Exercise directions. From the listing below, pull out each line that contains the word "image". Copy those lines in full.

Page and screen pointing data:
[Begin]

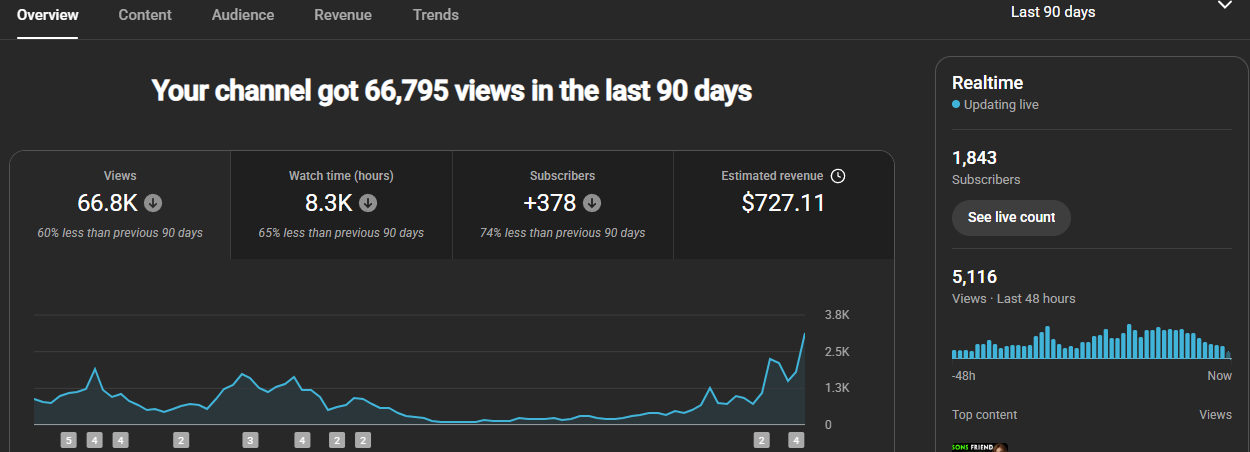Go to the Revenue tab
The image size is (1250, 452).
coord(343,15)
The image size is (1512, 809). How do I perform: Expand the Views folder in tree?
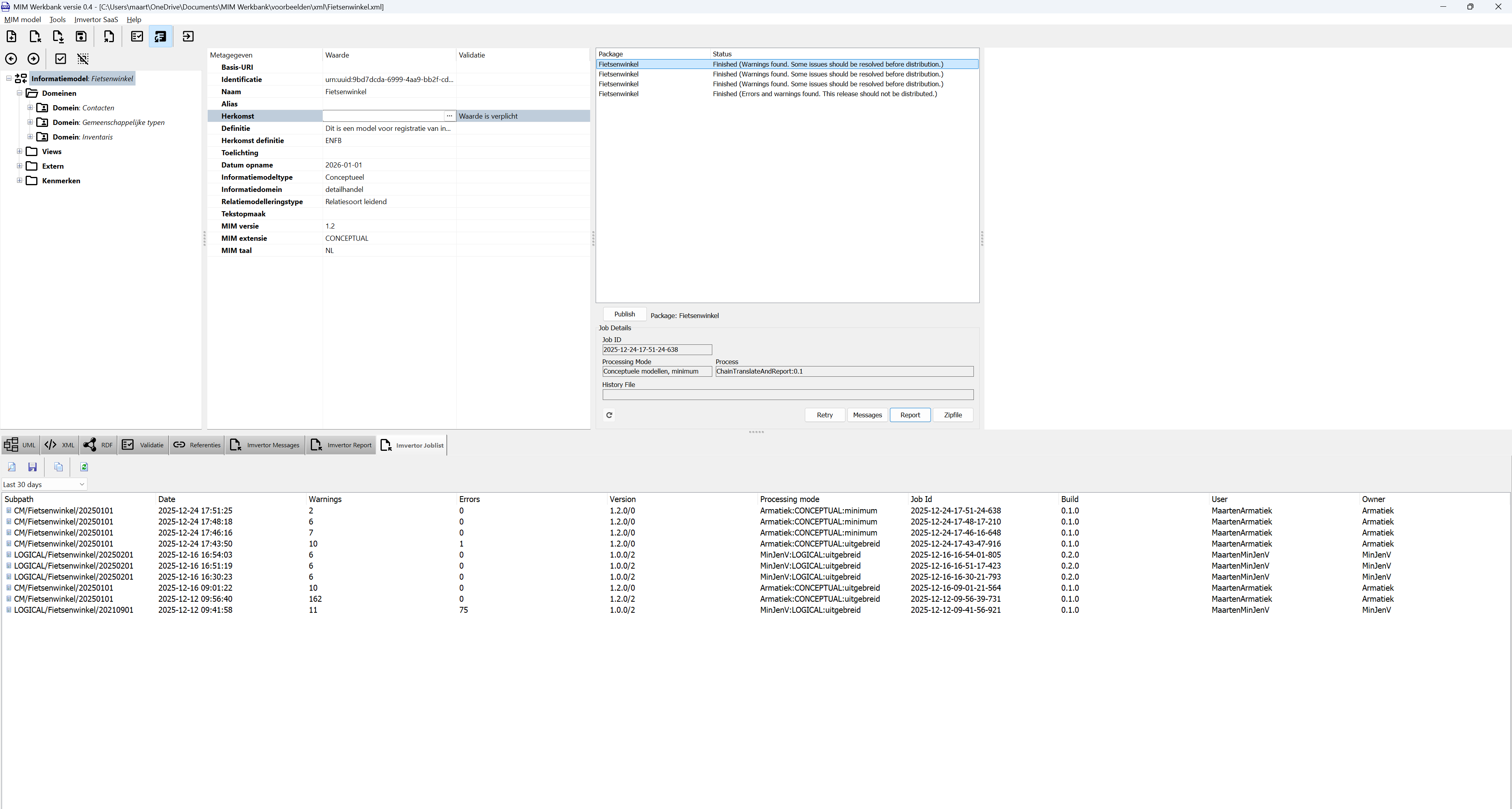tap(19, 151)
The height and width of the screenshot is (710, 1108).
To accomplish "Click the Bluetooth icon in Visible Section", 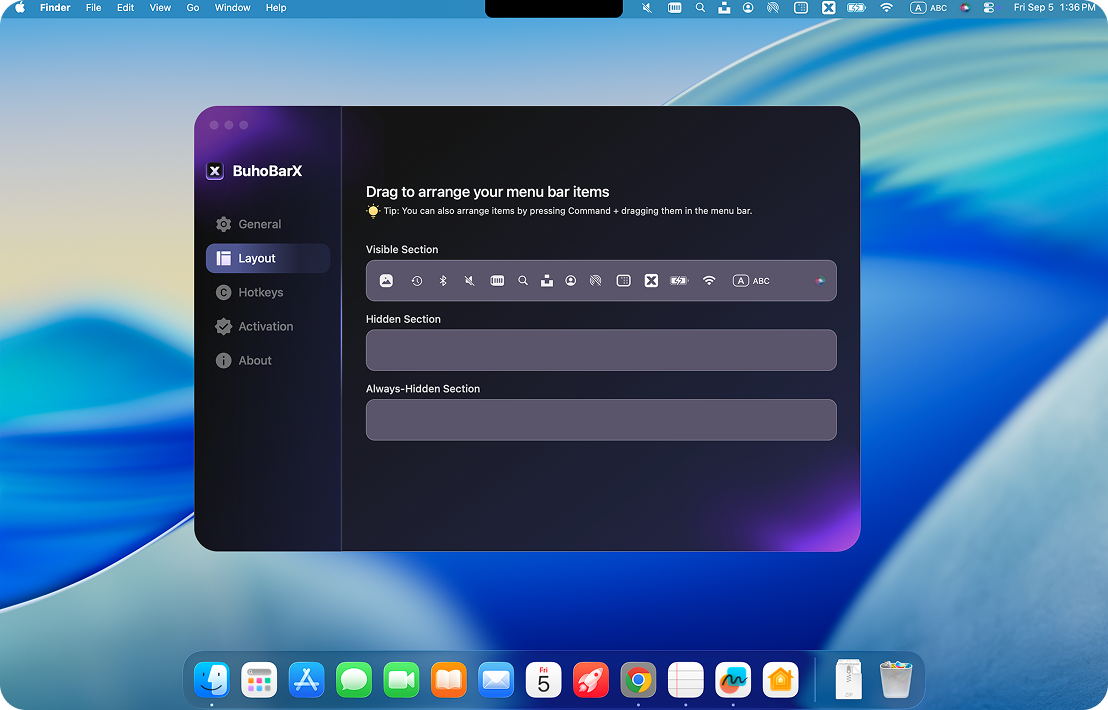I will click(x=443, y=280).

[End]

Exercise response.
The image size is (1250, 452).
The image size is (1512, 809). How do I perform: Expand the Views folder in tree?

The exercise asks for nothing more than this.